Stored data.

◇ ◇ ◇ ◇ ◇

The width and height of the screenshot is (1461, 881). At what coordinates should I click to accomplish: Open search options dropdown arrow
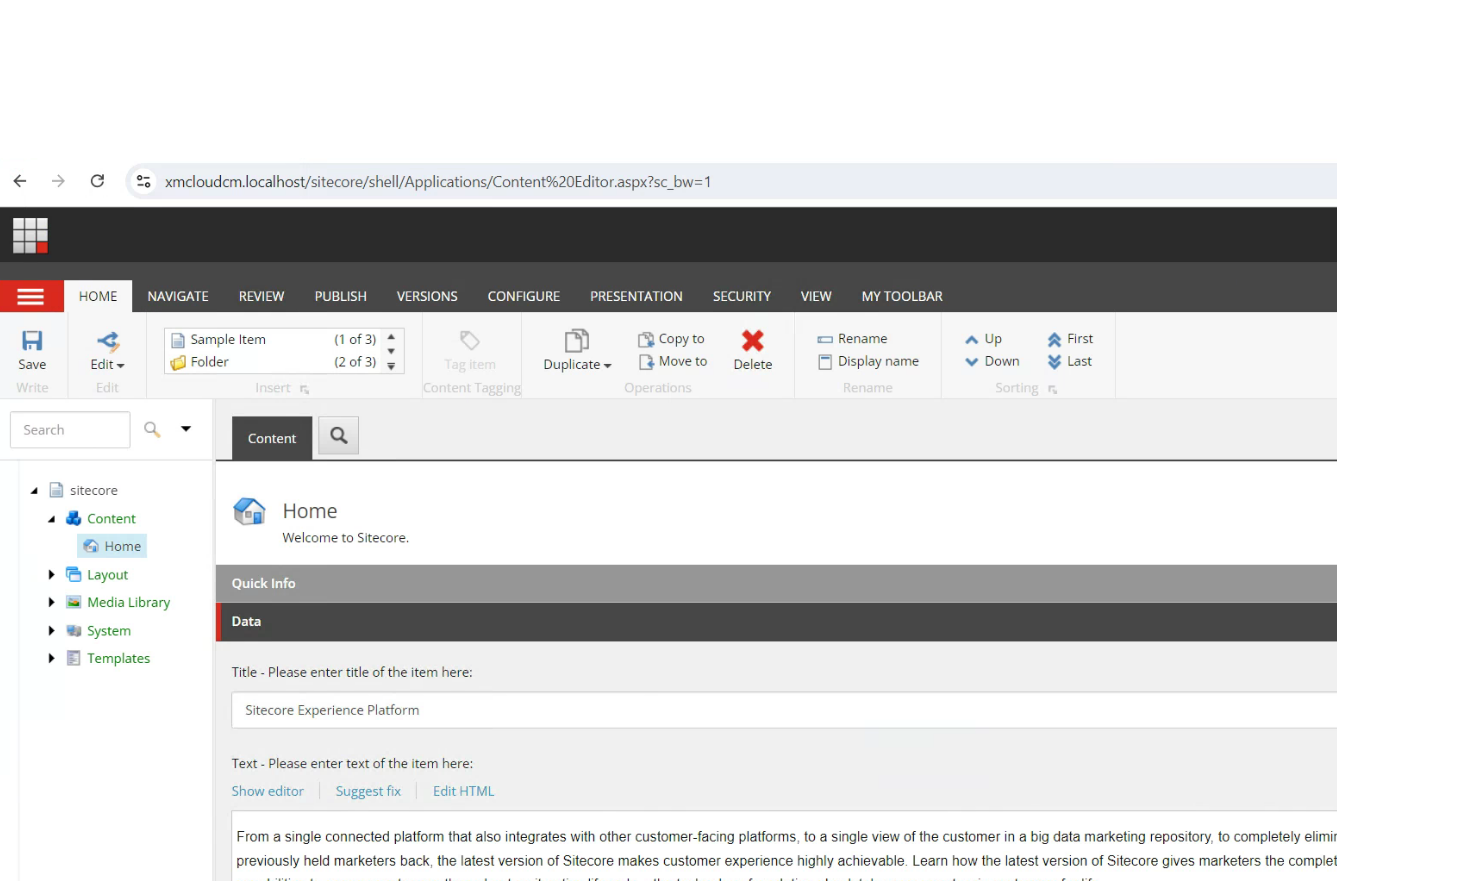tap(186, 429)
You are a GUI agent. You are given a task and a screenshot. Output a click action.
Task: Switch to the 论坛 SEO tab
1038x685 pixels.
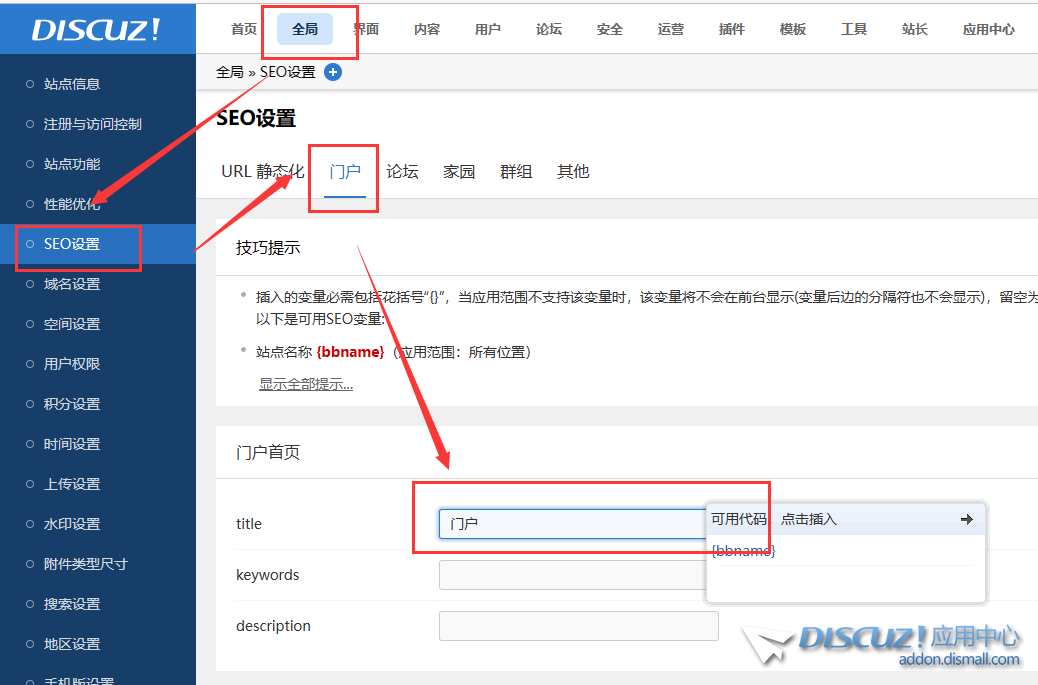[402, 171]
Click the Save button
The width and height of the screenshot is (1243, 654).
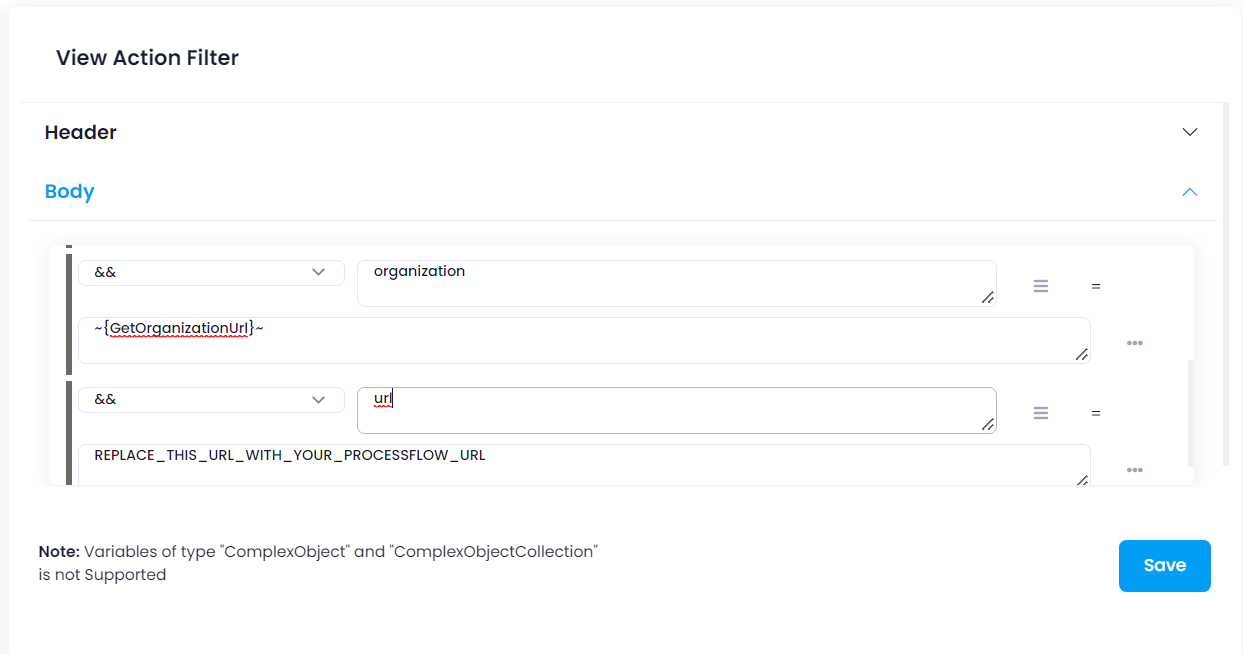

◇ ◇ ◇ ◇ ◇

Starting at the line that contains "1038x685 pixels.", reproduce each line exactly through the end of the entries above, leaving every picture out.

1038x685 pixels.
[402, 171]
Click the Save button
The width and height of the screenshot is (1243, 654).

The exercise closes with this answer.